Robinhood, the California broker known for pioneering free stock-trading, is looking to dive deeper into the market for digital currencies. And Coinbase, one of the largest platforms for crypto trading, should be worried, market observers tell Business Insider.
Robinhood, which rolled out a cryptocurrency trading offering earlier this year in some US states, is looking to hire developers to build-out a cryptocurrency wallet, according to a job advertisement.
Such an offering would allow investors to transfer their crypto holdings from outside brokerages and wallets into Robinhood. Currently, if a Robinhood crypto customer wants to transfer coins in and out of the platform they would have to first sell them, transfer the money to another platform, and then buy.
A spokesman for Robinhood declined to provide a timeline on a wallet offering, but said “people are constantly asking for the ability to transfer their coins into Robinhood.”
In addition to providing an on-ramp for Robinhood users to send coins from elsewhere, the wallet could also provide a more secure way for Robinhood customers to store their crypto under the same company umbrella.
Robinhood doesn’t charge customers to trade bitcoin or ether on its platform, versus Coinbase which charges customers a 2% transaction fee or more for buying and selling cryptocurrency. Robinhood isn’t the only firm undercutting Coinbase. Circle, the Boston-based fintech firm, rolled-out Circle Invest which also doesn’t charge a fee. To be sure, Coinbase operates a much larger business outside its retail brokerage. It operates an institutional-grade exchange and has been developing more and more products aimed at Wall Street.
“If you are trying to attract large holder folks onto the platform, then [lack of fees] is one way to do it,” said Warren Hogarth, the founder of fintech firm Empower, said in an interview with Business Insider.
Coinbase declined to comment for this story. The firm has previously defended its fees by pointing out customers can move physical bitcoin in and out of its platform. Robinhood doesn’t currently offer that functionality but soon could if they successfully roll out a wallet.
“For any customers who’s buying or selling bitcoin or any cryptocurrency on Coinbase, they will have access to send and receive their coin, which we believe is a core piece of functionality. As a result of that we do charge fees,” Dan Romero, the general manager of Coinbase, told the Wall Street Journal.
New challenges for Coinbase
Robinhood is also interested in supporting the trading of new coins onto the platform, the job ad suggests. The addition of news coins and a wallet could better position them against Coinbase, which is reported to have made $1 billion in crypto revenues last year.

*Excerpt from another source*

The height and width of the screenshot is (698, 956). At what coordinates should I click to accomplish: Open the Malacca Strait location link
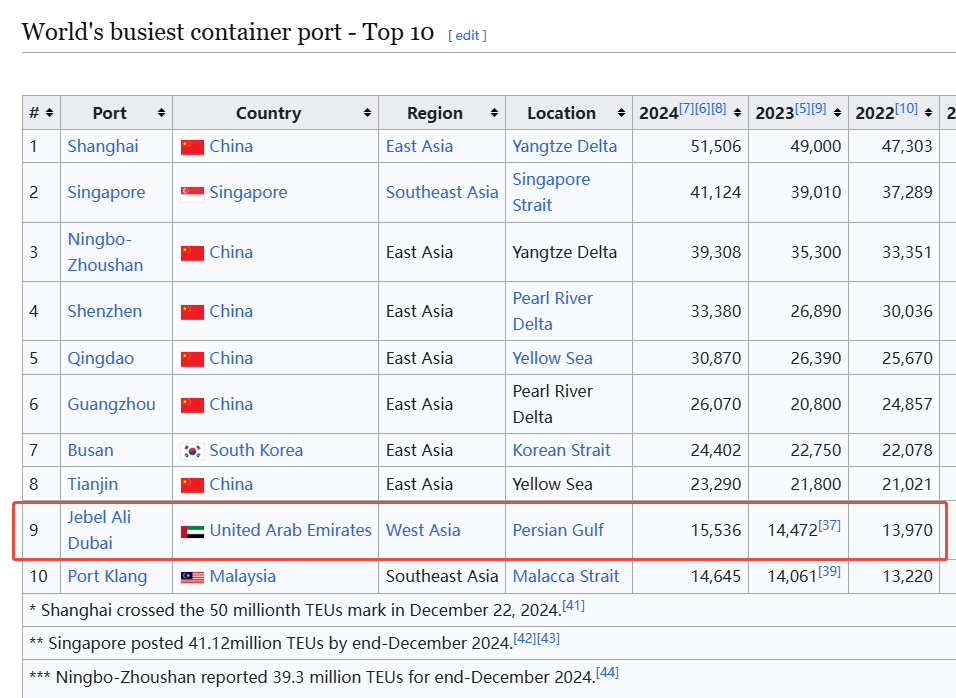565,576
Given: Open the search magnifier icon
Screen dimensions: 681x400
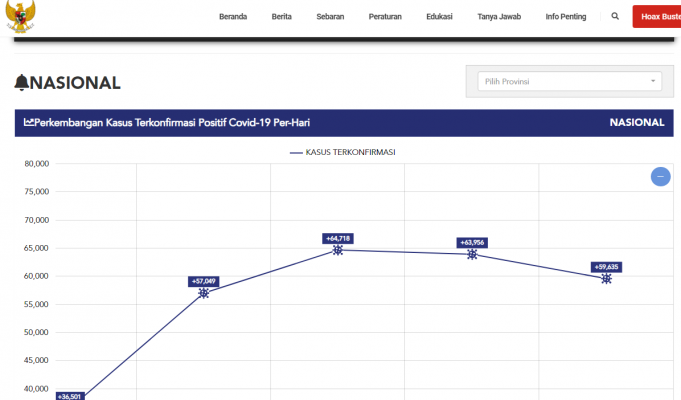Looking at the screenshot, I should (615, 17).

The bull-run of 2017 helped Coinbase build a massive business around their brokerage unit. But increased competition presents “a pretty significant threat for their core bread and butter,” said Michael Dunworth, the founder of crypto firm Wyre.
“Not only is it hyper-competitive from traditional fintech,” he said, “add the [international exchanges] to that and it starts looking like a tough market for Coinbase.”
In November, Japan-based Bitflyer announced it was opening shop in the US. Dunworth expects other foreign crypto exchanges to expand into the US.
As for Robinhood’s crypto future, the job ad makes it clear that the firm’s ambitions lay beyond their current product offering.
“What has been created so far only scratches the surface of how Robinhood envisions cryptocurrencies to play a role in our user’s lives,” the ad said.
Still, Robinhood has made it clear that it views crypto as a gateway to its equities and options businesses, rather than a money-maker in itself.
“We are going to break-even on this,” Robinhood cofounder Baiju Bhatt said in an interview with Business Insider in January. “But it could dramatically increase user growth.”